The Third Kingdom
Page 34
Without saying anything, Hannis Arc gestured to the half people crowded in close.
One of the Shun-tuk shoved Richard, turning him down a different tunnel to the left side. Once into the opening, Hannis Arc gracefully lifted a hand and a glimmering green veil rose over the opening, trapping Richard behind it.
CHAPTER
62
Richard, feeling naked without his sword, looked around in his sudden solitude, the greenish veil providing light enough to see by. He paced for a time, frustrated, angry, and feeling cornered not only by the shimmering green luminescence confining him in a chamber in the rock, but by the entire situation.
He had hoped that this would lead him to where Zedd, Nicci, Cara, and the others were being held captive. He suspected that he had to be close to them, but locked in such a spot he didn’t know how he would get to them.
It was obvious that Hannis Arc had long been plotting something, and Richard had been completely unaware of the man’s treacherous scheming.
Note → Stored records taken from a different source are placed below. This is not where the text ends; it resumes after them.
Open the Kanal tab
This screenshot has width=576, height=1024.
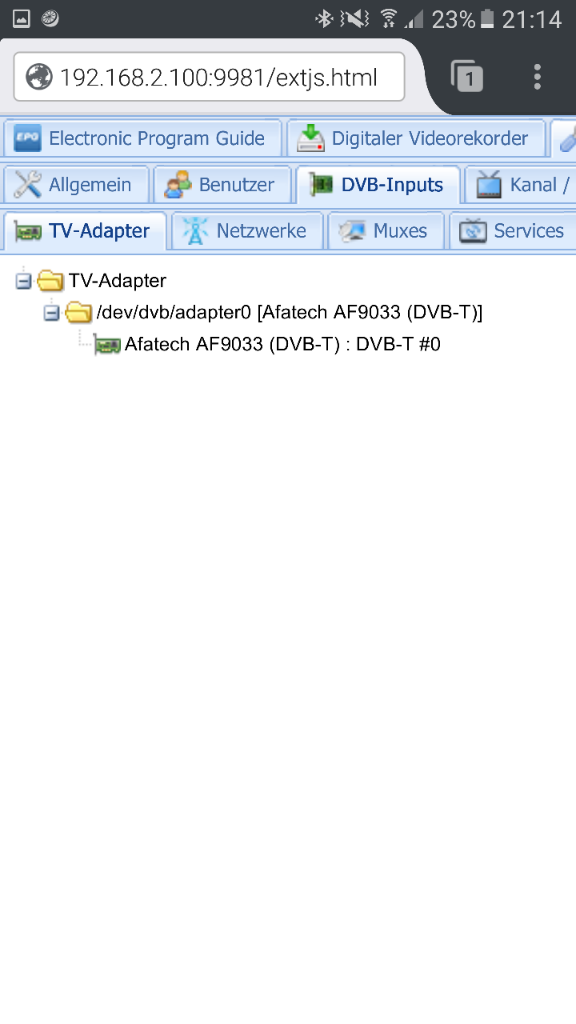click(520, 185)
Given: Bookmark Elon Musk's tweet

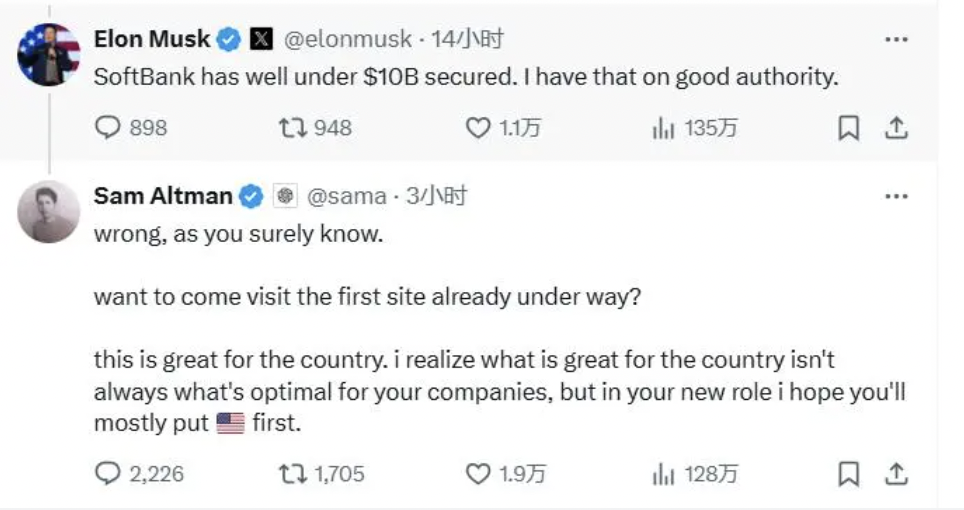Looking at the screenshot, I should coord(848,128).
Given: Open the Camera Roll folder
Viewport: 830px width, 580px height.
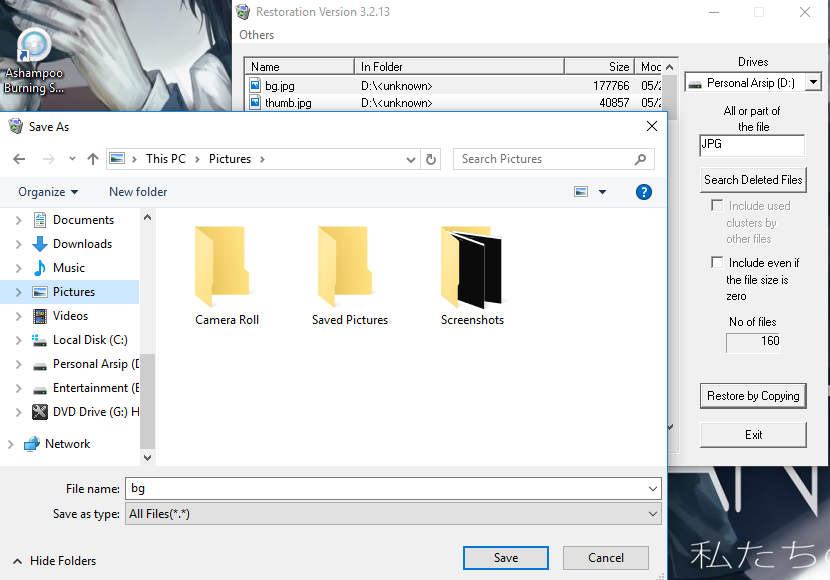Looking at the screenshot, I should click(223, 270).
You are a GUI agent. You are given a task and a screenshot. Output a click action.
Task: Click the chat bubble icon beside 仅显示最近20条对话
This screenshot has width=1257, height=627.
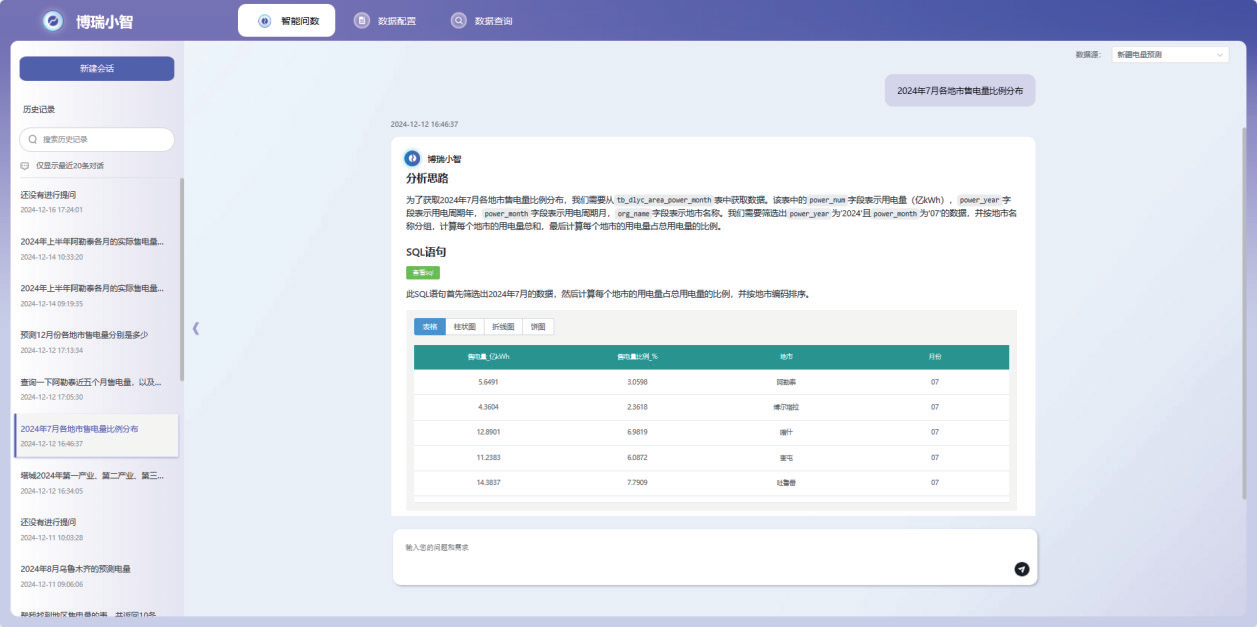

Richard didn’t know for sure what the man had planned or what his ultimate goal was, but Richard had some ideas and none of them were good.
He hated the feeling of being too far behind the flow of events, of feeling that he had been trapped before he even realized that anything was going on. Not only had the barrier to the third kingdom, built in Naja Moon’s time back during the ancient war, finally failed, but at the same time Hannis Arc was planning something ominous. It seemed obvious enough that the two events, the barrier failing and Hannis Arc capturing Richard, were connected.
He admonished himself for concentrating so much mental effort on the problem rather than trying to think of a way out of the situation. He was in the dark about Hannis Arc’s plans. He couldn’t know the extent of the problem and it was useless guessing.
At least Samantha had gotten away. That meant the situation wasn’t hopeless. Hannis Arc either didn’t care about her, or he hadn’t yet managed to catch her. Most likely he didn’t consider her a serious threat and so he didn’t concern himself with her. It was Richard he wanted.
Richard knew that he had to think of solutions rather than fret about the problem. He needed to tackle the obstacles one at a time. The immediate solution he needed was to see if there was a way to get out of the prison he found himself in. He had to put his mind to that, first.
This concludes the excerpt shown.